Friday, December 31, 2010

Black Swan Lake

Black Swan
Director: Darren Aronofsky
Cast: Natalie Portman, Vincent Cassel, Mila Kunis, Barbara Hershey
Released: 12/03/10
Viewed in theaters: 12/30/10

The last Natalie Portman film I saw and really liked was The Professional all the way back in 1994 when she was 12 years old. She's 29 now and all I have to say is welcome back, Natalie. This is easily her best role since she played the little assassin-in-training. True, I have yet to see the other major contenders for the Best Actress Oscar, but Portman is definitely a lock for a nomination.

Portman plays Nina, a ballerina who dances at Lincoln Center in NYC and takes her craft seriously. She stays late at the studio to practice, she never goes out with friends, she doesn't drink, and the very little she does eat, she throws it up. She lives with her mother (Hershey) who used to be a ballet dancer when she was younger, but had to give up her dream when she had her daughter. The relationship between them is a bit creepy - even though Nina is in her late twenties, her mom still treats her like a little girl. Nina's bedroom is all decked out in pink and she still has stuffed animals. Her mother is always helping her brush her hair or take off her jewelry and hair pieces and even unbuttoning her clothes. You can tell that they only have each other.

I covet that coat!
Speaking of creepy relationships, the one Nina has with her coach (Cassel) is exactly that. His company is putting on a production of Swan Lake and he needs someone who can dance both roles of the pure and fragile White Swan and the more sensual and unbridled Black Swan. He has no doubt that the frigid and buttoned-up Nina will be able to effortlessly play the former, but he's not sure she has the passion to play the latter. He becomes convinced that she will be able to pull it off after her reaction to his advances towards her. There are some very awkward and very inappropriate scenes between instructor and dancer.

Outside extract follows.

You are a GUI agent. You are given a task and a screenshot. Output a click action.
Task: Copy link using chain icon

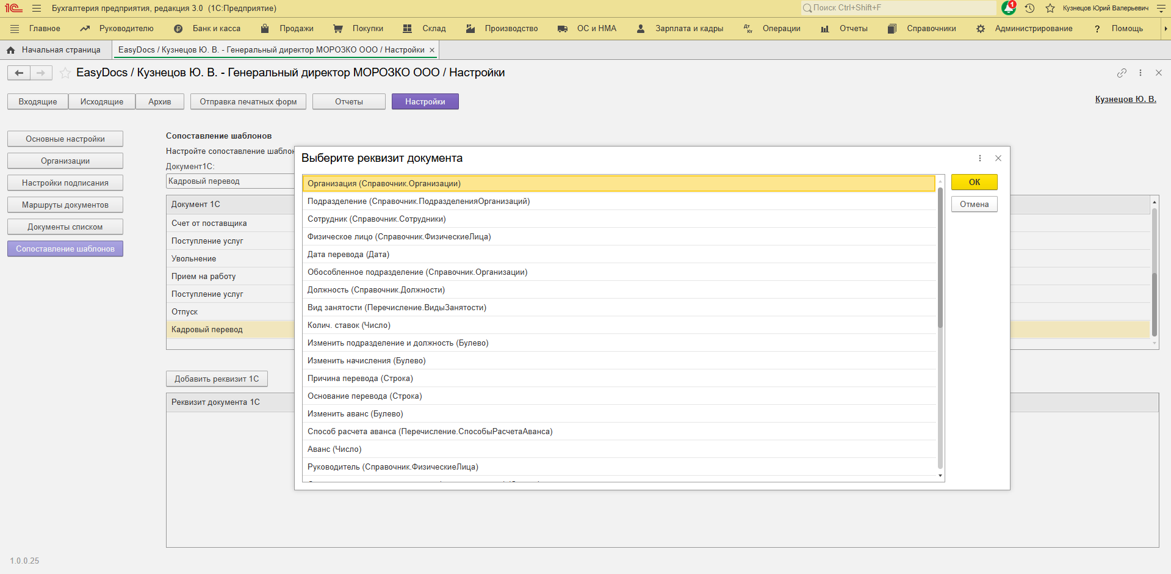tap(1122, 73)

Even though Nina gets the role of her dreams, she becomes paranoid that Lily, a new dancer from San Fransico (Kunis) is after her part and even as a member of the audience I wasn't sure if Lily wanted to sabotage Nina or if it was all in Nina's head as many things in the movie turned out to be - some of them were obvious like when she's dancing as the Black Swan and sprouts feathers and her arms turn into wings, but there are other scenes where I wasn't sure if they actually happened or were just Nina hallucinating. I hope when the DVD is released there is a director's commentary because I'm sure there are little minor details that I didn't catch.

Although there are a few shots where you are watching them dance as though you are a part of the audience, the dance scenes are shot as though you are experiencing the dance through their eyes. I'm sure this is not the first time this has been done, but it prevented the dance scenes from becoming too dull. Aside from a few difficult dance moves, that was Natalie Portman doing most of the ballet steps.

Black Swan isn't scary; it's more of a psychological thriller that stays with you long after the film has ended. It gave me plenty of scenes that made me jump (and I knew they were coming, but I still jumped!) One scene in particular was when Nina was, um, having some private time and she turns and suddenly there's a flash of her mother sleeping in a chair in her room. I knew that was coming, but I thought it was going to be the mother walking into the room.

Like I mentioned before, Natalie will get nominated for an Oscar, and the film and Aronofsky will also get nominations, but the movie won't win because it's probably too risque for the Academy members. Definitely see this film, but I wouldn't advise seeing it with your parents or grandparents. Trust me on that!